At one point during the debate, Trump criticized Clinton for using the word “superpredator.” In 1996, while touting the Violent Crime Prevention Act, which included stiffer penalties for crimes and a massive expansion of the federal death penalty, she stated “They are often the kinds of kids that are called superpredators — no conscience, no empathy. We can talk about why they ended up that way, but first, we have to bring them to heel.”
The term superpredators stems from a discredited theory about how the 1990s would see an uptick in violent crime due to a new generation youth, who like Clinton described had “no conscience, no empathy,” i.e. superpredators. Not only did this youth crime spree never take place, but the phrase “superpredator” has heavy racial connotations and is widely considered to be an example of “dog whistle” language. That is why Clinton has faced protests from the Black Lives Matter movement during the campaign and ultimately was forced to apologize for her statement.

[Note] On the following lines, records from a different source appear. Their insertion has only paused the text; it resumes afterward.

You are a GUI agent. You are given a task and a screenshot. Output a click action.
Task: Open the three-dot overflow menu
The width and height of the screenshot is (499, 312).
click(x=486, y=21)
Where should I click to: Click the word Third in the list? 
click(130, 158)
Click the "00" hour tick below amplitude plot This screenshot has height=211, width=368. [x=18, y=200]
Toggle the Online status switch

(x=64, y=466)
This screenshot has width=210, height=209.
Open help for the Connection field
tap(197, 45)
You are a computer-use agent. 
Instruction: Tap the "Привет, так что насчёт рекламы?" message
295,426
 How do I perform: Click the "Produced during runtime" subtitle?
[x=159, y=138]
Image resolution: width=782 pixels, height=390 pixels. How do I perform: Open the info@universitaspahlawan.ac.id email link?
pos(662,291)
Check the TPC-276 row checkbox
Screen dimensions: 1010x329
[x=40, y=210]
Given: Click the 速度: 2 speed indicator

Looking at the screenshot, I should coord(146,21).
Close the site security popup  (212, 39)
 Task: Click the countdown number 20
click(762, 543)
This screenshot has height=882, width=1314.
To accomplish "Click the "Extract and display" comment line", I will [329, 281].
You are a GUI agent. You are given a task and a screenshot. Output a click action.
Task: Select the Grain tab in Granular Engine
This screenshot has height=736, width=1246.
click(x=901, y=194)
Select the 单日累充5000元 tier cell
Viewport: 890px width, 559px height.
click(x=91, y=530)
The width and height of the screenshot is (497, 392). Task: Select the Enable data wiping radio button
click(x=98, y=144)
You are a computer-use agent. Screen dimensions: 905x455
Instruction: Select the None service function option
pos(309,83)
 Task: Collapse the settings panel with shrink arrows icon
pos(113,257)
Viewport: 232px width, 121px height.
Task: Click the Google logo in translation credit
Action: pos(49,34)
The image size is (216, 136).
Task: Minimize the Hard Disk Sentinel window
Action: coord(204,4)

Superpredators are historically closely linked to the Central Park jogger case, when four African-American and one Hispanic teenager were falsely convicted, as the result of coerced confessions, of the brutal rape of a jogger in Central Park. While all five were eventually cleared, the media picked up on an inflamed racial narrative that the five teenagers committed the act as part of an activity called “wilding,” that is a series of violent assaults committed for recreational purposes. The wholly untrue police-media promulgated narrative of a gang of minority youth attacking strangers at random for fun played a large role in promoting the idea of the superpredator.
While Clinton may have relied on this narrative to push a draconian crime bill, Trump played his own role in inflaming the public against the five teenagers. Trump took out a full-page ad in several New York papers with the headline, “Bring Back Our Death Penalty. Bring Back Our Police.” In the ads, which Trump allegedly spent $85,000 to publish, Trump not only calls for the five minors to be executed, but brags about the “hate” he has in his heart for them and states that “Criminals must be told that their CIVIL LIBERTIES END WHEN AN ATTACK ON OUR SAFETY BEGINS!”
Trump, like Clinton, was asked to apologize for his role in peddling racist hysteria, but has yet to do so. In fact, even after the city settled with the Central Park Five Trump continued to insist upon their guilt–even though DNA evidence shows another individual committed the crime. That Trump could attack Clinton for using the phrase “superpredator,” without apologizing his own role in fanning the flames of racism to push for authoritarian policies, shows a particular hypocrisy. What is equally telling though is that Clinton did not even think to point out this galling hypocrisy. Of course, doing so may have opened up a larger exploration of her role in using racial scapegoating to chip away at the BIll of Rights Rights.
While we would have liked to have seen more attention given to pressing civil liberties issues, such as the FBI political spying or the NSA’s bulk collection programs, the debates did allow the candidates to touch on several important civil liberties issues.